Avec Une femme morte n’écrit pas, Liliane Giraudon s’affirme elle-même vivante : elle écrit, elle n’est pas morte. Le livre affirme la vie mais cette affirmation advient par contraste avec la mort évoquée : si j’écris parce que je ne suis pas morte, c’est que ma vie est vécue et pensée sur fond de mort, une mort déjà là, présente.

De fait, le livre est hanté par la mort, celle d’autres que soi, celle qui m’habite et finira bien par m’emporter. Cette présence accrue de la mort est liée à la mort d’êtres aimés, d’un être aimé, maintenant mort, mais aussi à la maladie (cancer) qui se répète, recommence, insiste dans le corps et donc dans l’esprit (« un sein après l’autre / ce crabe est délicat / pixel méditation cancer trois »). Elle est également liée au vieillissement, à la dégradation continue du corps, irrémédiable – un mourir continu qui détruit graduellement les fonctions du corps et de l’esprit, les formes du corps, ses harmonies, ses facultés, les capacités de l’esprit (« bientôt tu ne seras plus / qu’une vieille bouffonne »).

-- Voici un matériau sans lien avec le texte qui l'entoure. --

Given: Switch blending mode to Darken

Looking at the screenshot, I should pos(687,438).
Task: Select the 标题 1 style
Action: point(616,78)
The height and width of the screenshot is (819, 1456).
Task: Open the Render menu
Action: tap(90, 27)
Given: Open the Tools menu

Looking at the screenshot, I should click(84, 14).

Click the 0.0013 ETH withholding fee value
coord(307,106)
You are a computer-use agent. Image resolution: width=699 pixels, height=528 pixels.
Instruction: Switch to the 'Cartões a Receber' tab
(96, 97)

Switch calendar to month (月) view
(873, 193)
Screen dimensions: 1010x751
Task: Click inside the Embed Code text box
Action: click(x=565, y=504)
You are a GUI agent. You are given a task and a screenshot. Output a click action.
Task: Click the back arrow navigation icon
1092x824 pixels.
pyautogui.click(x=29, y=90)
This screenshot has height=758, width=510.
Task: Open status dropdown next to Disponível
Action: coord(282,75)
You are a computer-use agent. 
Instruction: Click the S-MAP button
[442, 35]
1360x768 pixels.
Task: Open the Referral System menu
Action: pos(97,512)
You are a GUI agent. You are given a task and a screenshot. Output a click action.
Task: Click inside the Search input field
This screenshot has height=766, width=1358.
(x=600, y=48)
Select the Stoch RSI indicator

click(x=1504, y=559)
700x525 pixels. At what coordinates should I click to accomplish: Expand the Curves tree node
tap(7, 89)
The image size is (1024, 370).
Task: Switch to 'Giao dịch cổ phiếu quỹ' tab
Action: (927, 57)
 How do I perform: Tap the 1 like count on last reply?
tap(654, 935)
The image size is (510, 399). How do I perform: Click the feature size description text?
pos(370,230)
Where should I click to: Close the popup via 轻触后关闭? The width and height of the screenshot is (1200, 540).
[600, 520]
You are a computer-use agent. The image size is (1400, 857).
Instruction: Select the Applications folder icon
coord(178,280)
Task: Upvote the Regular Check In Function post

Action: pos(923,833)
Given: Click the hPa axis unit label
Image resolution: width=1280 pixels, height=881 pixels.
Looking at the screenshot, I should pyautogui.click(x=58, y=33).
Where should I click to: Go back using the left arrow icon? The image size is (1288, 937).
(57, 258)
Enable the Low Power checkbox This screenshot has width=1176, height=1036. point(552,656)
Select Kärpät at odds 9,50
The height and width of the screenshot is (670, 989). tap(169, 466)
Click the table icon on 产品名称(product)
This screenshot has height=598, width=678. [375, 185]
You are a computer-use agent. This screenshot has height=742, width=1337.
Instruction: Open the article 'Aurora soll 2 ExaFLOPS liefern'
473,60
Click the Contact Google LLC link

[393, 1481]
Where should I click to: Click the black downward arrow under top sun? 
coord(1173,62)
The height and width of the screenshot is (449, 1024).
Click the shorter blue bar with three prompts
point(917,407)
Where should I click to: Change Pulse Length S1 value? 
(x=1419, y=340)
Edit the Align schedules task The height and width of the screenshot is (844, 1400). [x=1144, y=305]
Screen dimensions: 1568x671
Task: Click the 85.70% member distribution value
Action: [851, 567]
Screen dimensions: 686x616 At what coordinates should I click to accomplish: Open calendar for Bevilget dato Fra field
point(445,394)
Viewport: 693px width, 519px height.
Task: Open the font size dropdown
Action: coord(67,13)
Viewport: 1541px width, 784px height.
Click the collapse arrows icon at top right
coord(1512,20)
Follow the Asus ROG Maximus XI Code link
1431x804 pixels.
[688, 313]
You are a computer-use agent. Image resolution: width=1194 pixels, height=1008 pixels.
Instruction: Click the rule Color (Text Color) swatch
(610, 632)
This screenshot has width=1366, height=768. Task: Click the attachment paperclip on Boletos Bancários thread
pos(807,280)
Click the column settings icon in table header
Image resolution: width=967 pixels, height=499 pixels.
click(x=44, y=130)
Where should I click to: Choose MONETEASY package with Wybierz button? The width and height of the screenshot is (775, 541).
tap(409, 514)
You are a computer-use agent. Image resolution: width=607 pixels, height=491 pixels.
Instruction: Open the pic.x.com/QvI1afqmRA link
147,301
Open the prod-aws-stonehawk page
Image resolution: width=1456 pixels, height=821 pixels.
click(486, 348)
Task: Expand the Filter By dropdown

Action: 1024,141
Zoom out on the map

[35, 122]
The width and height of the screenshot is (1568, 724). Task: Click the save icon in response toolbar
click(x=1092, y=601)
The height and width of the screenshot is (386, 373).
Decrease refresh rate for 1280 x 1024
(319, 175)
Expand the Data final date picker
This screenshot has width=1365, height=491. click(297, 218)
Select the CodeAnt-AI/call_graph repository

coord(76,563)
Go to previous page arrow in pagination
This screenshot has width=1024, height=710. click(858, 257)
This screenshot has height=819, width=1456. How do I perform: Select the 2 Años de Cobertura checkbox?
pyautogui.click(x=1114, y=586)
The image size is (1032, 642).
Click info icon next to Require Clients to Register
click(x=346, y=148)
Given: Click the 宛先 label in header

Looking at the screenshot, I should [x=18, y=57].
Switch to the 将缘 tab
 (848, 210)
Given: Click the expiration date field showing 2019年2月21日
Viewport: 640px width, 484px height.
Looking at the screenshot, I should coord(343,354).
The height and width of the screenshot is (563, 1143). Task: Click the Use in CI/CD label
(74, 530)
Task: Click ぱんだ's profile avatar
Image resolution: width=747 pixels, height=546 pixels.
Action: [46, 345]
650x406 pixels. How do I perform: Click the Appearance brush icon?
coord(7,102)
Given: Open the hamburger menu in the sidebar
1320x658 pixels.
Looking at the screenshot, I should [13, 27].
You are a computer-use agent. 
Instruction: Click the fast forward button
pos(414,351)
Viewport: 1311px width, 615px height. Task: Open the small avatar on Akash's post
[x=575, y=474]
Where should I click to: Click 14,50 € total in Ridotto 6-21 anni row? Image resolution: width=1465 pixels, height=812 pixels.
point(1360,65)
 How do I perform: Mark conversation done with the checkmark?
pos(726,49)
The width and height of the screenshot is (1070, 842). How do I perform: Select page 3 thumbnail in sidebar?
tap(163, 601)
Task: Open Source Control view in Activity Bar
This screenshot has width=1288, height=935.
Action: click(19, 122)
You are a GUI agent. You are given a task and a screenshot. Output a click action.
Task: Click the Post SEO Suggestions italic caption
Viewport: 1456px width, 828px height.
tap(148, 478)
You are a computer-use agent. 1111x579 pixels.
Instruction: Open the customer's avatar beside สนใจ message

Ainsi, la mort et le mourir hantent littéralement le livre. Au hasard : « partout le poème moisit » ; « avant de descendre / au bloc […] / tu te dis / regarde les / regarde les bien / comme si c’était / la dernière fois » ; « cette douleur dans la mâchoire » ; « le monde vivant s’éloigne » ; « plus jamais / tu ne lèveras les yeux sur moi » ; « excavation des tumeurs / comme du poème » ; « la poupée / que tu berces / si tendrement / n’est qu’un tas / de merde » ; etc. Le texte devient un lieu habité par la mort, le mourir, ceux-ci s’affirmant comme le point de vue à l’intérieur duquel le texte s’écrit et existe. La mort et le mourir envahissent tout : le rapport à soi, le rapport aux autres, le rapport au monde (« ciel et terre forment un seul corps / en destruction »), le rapport à l’écriture et au poème qui apparaissent comme les réceptacles de cette mort. Celle-ci, de ce fait, devient universelle, n’est plus uniquement la mort de telle personne ou sa propre mort annoncée, elle définit le principe de ce qui est, la force qui hante tout ce qui existe et le voue à la destruction, à la décomposition, à l’effacement définitif et total (« partout autour de nous / de la charognerie »). Et, d’un point de vue personnel, la mort habite ce corps, qui est chair et organisme se décomposant, se détruisant, comme elle habite l’esprit qui est souvenir de ce qui n’est plus, présence de l’absence, désir irréalisable d’une vie encore à deux.

Le texte n’est pas seulement ce qui accueille le souvenir, ce qui dit la dégradation continue, la maladie. La mort et le mourir constituent le livre, sémantiquement, grammaticalement, syntaxiquement. Celui-ci est écrit selon son propre déchirement, selon sa propre décomposition. Les textes de Liliane Giraudon sont comme des textes déchirés, un tissu volontairement dégradé qui, de fait, n’est plus un tissu (selon la vieille métaphore du texte), n’est plus un logos harmonieusement disposé sur une page blanche : le blanc se révolte et envahit la page, les phrases deviennent des syntagmes juxtaposés, laissant le champ libre à l’asignifiance, l’harmonie est abandonnée au profit d’une juxtaposition chaotique de segments hétérogènes, le texte devient un agencement d’images, d’échos, de répétitions sonores, de thématiques déplacées et proliférantes, etc. Le texte est pris dans le devenir de sa propre disparition, de sa propre destruction. Il est lui-même, en lui-même, le processus de son anéantissement, une forme indissociable de sa propre déformation, comme un mourir là aussi à l’œuvre : textes en ruine, livres en lambeaux. La littérature est alors ce qui accueille ou subit l’universelle mort, la force universelle du mourir qui fait que ma mort devient impersonnelle, la mort de n’importe qui (« corps broyés rejoignant / tous les autres »).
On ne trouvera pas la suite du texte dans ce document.